* Problem description
Please return the lines of the data below, word for word, from the first line through the line containing "Task: Go to the Python link in navbar".

* Provided data
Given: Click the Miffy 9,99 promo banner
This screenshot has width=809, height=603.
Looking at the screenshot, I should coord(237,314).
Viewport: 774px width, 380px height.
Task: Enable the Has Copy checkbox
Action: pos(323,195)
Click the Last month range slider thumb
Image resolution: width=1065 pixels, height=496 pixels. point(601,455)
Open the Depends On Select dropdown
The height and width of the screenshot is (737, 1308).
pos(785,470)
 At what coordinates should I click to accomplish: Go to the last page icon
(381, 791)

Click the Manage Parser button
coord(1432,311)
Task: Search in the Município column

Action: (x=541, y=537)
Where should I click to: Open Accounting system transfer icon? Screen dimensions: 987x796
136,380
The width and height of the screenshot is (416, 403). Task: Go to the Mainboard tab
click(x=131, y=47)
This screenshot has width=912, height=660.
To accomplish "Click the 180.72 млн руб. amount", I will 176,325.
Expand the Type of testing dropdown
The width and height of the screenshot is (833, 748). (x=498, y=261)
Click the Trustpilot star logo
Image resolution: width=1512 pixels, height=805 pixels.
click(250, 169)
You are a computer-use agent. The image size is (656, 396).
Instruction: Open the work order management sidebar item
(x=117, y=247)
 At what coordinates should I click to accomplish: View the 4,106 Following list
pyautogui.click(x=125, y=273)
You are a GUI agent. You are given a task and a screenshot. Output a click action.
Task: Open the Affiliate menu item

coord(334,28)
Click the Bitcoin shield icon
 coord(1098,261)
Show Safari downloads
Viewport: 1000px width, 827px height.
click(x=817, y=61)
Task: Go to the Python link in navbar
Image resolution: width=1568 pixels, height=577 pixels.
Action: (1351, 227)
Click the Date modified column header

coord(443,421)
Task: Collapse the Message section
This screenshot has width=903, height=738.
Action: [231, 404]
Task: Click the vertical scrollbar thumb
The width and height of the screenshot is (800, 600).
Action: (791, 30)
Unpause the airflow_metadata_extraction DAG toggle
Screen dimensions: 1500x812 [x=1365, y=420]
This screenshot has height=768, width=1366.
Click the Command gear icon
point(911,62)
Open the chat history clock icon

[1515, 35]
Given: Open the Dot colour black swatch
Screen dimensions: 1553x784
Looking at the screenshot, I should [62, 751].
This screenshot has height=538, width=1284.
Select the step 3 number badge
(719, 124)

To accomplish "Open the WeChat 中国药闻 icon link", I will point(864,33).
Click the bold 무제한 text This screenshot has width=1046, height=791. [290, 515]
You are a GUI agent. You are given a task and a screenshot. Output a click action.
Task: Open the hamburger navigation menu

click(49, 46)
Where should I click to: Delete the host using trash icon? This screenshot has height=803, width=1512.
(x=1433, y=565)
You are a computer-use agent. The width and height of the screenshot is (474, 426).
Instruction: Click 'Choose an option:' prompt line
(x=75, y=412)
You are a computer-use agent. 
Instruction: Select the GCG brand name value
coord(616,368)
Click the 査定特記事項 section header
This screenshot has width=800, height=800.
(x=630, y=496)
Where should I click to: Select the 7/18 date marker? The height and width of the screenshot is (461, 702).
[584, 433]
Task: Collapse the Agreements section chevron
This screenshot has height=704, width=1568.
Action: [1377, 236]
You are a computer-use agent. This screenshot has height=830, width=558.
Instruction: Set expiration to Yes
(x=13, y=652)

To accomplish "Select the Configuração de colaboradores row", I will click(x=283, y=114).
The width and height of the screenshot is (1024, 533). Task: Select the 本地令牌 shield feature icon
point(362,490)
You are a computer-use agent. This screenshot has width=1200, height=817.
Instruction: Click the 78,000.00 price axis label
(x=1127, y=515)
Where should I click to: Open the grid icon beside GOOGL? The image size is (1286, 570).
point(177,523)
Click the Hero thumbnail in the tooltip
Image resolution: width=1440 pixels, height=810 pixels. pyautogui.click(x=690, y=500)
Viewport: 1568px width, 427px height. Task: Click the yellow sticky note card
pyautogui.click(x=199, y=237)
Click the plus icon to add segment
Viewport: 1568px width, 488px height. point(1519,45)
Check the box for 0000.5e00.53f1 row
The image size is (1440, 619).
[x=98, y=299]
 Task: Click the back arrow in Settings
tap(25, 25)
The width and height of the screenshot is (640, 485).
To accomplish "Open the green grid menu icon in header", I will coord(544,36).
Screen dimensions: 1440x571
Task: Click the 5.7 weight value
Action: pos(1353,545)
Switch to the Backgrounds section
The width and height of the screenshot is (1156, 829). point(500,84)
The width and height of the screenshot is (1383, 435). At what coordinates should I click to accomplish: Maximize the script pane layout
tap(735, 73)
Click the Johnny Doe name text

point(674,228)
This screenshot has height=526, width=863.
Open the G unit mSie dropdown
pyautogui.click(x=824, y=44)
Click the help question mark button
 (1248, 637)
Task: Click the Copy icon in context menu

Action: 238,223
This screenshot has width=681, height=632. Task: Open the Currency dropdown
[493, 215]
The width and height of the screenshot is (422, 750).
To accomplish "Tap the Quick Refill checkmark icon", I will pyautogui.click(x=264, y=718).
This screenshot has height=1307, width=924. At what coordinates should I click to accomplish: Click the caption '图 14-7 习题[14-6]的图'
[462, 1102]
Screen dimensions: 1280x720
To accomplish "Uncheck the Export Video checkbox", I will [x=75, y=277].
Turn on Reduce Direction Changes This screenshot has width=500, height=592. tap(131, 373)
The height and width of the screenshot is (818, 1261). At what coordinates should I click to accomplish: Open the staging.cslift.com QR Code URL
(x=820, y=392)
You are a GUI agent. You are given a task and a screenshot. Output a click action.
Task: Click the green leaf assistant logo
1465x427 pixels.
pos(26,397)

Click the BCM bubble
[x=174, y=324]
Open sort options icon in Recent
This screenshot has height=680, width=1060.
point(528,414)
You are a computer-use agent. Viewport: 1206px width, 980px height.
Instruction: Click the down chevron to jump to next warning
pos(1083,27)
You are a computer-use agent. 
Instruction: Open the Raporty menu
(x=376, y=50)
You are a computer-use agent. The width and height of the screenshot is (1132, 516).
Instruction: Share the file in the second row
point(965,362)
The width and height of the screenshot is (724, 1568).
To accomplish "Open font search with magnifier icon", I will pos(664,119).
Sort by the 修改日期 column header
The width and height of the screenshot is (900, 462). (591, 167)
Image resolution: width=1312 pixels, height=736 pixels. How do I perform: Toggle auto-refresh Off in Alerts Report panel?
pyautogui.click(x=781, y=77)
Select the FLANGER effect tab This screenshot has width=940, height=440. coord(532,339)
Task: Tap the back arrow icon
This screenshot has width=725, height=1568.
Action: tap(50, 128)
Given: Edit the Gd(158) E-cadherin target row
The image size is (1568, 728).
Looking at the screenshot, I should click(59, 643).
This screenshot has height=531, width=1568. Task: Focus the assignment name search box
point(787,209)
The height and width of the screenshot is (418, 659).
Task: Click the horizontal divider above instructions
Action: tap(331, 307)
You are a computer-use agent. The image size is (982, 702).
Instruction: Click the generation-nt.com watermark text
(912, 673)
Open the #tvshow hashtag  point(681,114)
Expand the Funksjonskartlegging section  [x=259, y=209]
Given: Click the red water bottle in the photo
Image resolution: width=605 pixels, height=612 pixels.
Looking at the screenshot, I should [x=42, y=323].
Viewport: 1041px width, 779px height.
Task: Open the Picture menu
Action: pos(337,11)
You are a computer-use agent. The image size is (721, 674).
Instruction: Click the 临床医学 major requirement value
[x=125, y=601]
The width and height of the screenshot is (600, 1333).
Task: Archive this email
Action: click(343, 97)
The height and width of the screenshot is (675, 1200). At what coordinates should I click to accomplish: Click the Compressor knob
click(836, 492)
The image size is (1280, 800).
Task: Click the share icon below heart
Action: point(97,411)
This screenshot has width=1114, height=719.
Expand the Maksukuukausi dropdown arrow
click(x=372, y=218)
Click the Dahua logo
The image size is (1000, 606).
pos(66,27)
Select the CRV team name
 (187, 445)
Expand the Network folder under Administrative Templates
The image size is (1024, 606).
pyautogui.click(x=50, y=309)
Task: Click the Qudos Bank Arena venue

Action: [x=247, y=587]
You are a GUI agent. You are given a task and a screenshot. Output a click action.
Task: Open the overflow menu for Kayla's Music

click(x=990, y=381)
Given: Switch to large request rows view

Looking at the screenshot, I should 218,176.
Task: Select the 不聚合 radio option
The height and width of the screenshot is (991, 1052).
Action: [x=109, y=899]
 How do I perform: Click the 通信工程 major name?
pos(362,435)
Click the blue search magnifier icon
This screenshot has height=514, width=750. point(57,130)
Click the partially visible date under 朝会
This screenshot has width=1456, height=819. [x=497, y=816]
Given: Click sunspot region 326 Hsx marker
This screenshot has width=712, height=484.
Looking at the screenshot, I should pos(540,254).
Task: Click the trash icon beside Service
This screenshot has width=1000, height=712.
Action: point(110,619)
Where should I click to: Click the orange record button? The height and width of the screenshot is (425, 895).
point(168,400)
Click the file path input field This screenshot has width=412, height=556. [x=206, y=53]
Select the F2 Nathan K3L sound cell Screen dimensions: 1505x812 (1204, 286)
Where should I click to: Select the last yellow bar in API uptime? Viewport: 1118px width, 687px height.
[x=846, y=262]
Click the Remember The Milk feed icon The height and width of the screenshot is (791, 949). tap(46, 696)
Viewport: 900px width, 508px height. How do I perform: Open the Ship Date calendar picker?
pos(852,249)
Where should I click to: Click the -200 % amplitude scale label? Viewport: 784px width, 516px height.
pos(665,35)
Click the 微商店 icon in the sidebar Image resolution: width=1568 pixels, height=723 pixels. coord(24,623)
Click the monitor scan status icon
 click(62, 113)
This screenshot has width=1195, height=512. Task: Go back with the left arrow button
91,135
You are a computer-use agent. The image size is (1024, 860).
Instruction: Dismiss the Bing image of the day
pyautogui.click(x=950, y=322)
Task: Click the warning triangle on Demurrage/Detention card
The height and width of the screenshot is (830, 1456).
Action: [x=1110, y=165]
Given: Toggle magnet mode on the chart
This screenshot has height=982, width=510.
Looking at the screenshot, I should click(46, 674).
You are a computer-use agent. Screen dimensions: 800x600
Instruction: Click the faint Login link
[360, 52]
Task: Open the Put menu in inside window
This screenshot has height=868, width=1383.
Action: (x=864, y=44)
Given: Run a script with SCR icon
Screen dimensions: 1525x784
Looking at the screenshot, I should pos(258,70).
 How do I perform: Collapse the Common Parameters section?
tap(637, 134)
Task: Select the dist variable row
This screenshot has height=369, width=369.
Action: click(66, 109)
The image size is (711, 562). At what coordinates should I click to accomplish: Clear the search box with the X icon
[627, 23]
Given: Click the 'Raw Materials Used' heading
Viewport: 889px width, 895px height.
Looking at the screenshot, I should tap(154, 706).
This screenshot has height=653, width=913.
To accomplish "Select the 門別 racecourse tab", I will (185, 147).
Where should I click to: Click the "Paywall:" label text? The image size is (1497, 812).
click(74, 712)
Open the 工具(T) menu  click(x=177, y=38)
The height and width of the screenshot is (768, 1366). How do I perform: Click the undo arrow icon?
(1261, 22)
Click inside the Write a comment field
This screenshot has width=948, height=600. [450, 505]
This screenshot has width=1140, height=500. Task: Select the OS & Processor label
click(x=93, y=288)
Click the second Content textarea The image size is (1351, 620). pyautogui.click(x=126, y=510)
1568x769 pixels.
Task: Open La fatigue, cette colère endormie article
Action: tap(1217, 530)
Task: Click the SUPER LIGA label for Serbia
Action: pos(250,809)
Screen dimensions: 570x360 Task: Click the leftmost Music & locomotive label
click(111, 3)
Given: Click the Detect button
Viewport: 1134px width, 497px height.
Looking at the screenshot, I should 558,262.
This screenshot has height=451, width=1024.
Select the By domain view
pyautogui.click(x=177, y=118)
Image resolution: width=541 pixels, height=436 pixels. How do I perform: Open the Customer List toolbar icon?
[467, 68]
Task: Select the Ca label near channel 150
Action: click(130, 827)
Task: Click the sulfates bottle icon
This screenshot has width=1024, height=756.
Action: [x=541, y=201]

* Written answer
Given: Click the Miffy 9,99 promo banner
This screenshot has width=809, height=603.
Looking at the screenshot, I should coord(237,314).
Viewport: 774px width, 380px height.
Task: Enable the Has Copy checkbox
Action: pos(323,195)
Click the Last month range slider thumb
Image resolution: width=1065 pixels, height=496 pixels. point(601,455)
Open the Depends On Select dropdown
The height and width of the screenshot is (737, 1308).
pos(785,470)
 At what coordinates should I click to accomplish: Go to the last page icon
(381, 791)

Click the Manage Parser button
coord(1432,311)
Task: Search in the Município column

Action: (x=541, y=537)
Where should I click to: Open Accounting system transfer icon? Screen dimensions: 987x796
136,380
The width and height of the screenshot is (416, 403). Task: Go to the Mainboard tab
click(x=131, y=47)
This screenshot has width=912, height=660.
To accomplish "Click the 180.72 млн руб. amount", I will 176,325.
Expand the Type of testing dropdown
The width and height of the screenshot is (833, 748). (x=498, y=261)
Click the Trustpilot star logo
Image resolution: width=1512 pixels, height=805 pixels.
click(250, 169)
You are a computer-use agent. The image size is (656, 396).
Instruction: Open the work order management sidebar item
(x=117, y=247)
 At what coordinates should I click to accomplish: View the 4,106 Following list
pyautogui.click(x=125, y=273)
You are a GUI agent. You are given a task and a screenshot. Output a click action.
Task: Open the Affiliate menu item

coord(334,28)
Click the Bitcoin shield icon
 coord(1098,261)
Show Safari downloads
Viewport: 1000px width, 827px height.
click(x=817, y=61)
Task: Go to the Python link in navbar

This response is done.